Cheese

Cheese is one of life’s greatest pleasures. I enjoy cheese in almost every variety, even the strange yellow squares whose relationship with cheese is tenable. Indeed, I am of the persuasion that everything tastes better with cheese. Ricotta, parmesan, goat’s cheese, cottage cheese, haloumi, brie, mozzarella, feta... I love them all.

The word ‘cheese’ derives from the Latin ‘caseus’ which evolved into the Middle English ‘chese’. In Western Germanic languages, the word for ‘cheese’ betrays similar Latin roots.
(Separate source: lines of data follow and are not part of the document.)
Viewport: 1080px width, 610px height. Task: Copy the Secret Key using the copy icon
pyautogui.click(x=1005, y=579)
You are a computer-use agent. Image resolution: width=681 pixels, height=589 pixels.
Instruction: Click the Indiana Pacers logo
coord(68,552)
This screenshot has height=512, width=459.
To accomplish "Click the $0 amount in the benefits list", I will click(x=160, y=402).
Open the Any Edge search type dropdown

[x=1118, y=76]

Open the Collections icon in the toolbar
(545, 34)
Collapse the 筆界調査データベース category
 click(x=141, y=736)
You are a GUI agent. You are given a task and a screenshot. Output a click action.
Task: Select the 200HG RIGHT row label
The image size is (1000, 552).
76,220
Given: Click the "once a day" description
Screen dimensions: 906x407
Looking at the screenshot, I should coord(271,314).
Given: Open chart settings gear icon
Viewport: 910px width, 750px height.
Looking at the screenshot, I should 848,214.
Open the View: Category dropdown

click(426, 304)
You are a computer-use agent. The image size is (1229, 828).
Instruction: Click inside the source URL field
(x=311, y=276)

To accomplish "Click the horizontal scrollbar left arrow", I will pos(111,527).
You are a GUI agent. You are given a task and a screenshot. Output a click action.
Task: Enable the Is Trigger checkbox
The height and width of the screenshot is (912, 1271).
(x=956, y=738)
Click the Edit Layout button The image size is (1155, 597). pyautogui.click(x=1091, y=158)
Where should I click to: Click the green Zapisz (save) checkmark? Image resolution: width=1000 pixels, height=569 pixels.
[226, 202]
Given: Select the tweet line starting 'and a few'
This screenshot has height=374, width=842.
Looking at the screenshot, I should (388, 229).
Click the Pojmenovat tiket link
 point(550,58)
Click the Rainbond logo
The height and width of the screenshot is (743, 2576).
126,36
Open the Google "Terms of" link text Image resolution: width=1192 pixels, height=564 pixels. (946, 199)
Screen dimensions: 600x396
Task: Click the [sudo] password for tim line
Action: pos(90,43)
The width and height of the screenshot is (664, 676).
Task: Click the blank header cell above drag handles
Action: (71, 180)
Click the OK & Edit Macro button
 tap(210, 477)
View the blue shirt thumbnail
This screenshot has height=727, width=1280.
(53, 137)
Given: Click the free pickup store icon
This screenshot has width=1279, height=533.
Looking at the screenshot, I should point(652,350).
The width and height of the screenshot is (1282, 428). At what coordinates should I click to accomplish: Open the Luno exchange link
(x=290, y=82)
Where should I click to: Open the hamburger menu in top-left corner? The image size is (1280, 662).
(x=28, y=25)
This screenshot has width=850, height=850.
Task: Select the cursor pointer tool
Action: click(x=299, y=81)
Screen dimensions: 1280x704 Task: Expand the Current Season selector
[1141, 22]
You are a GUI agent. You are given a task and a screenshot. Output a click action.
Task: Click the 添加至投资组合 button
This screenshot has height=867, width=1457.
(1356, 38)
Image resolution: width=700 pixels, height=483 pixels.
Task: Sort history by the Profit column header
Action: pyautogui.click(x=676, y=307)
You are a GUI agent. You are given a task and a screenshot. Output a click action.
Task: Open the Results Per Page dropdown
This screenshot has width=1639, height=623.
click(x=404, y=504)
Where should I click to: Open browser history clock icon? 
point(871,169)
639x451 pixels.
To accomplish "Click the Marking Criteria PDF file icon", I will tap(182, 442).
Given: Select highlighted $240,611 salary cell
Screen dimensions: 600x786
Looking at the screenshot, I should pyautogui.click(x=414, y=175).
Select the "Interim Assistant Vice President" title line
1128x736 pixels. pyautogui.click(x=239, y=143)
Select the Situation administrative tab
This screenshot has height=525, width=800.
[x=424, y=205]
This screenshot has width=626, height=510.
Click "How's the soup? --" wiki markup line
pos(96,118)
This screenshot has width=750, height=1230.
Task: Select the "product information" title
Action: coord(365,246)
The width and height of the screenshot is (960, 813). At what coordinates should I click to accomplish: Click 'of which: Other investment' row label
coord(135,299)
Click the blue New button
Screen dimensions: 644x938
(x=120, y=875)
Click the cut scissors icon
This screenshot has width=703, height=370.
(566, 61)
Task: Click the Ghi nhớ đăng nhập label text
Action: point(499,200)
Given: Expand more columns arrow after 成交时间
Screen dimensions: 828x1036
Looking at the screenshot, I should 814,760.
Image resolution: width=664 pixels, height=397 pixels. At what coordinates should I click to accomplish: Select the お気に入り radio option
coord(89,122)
In Dutch it is ‘kaas’, in German it is ‘Käse’ and in West Frisian it is ‘tsiis’, all stemming from ‘kasjus’, an early borrowing from the Latin ‘caseus.’

Modern ‘Romance’ languages take their terms for ‘cheese’ from the Latin ‘formaticum’ which translates as ‘formed’ as opposed to ‘mouldy.’ Romans made hard cheeses for the supplies of their legionaries and this was dubbed ‘caseus formatus.’ It is from ‘formaticum’ that the French ‘fromage’, the Breton ‘fourmaj’, the Provençal ‘furmo’ and the Italian ‘formaggio’ derive. Obviously r4 3ds does not share the same etymology!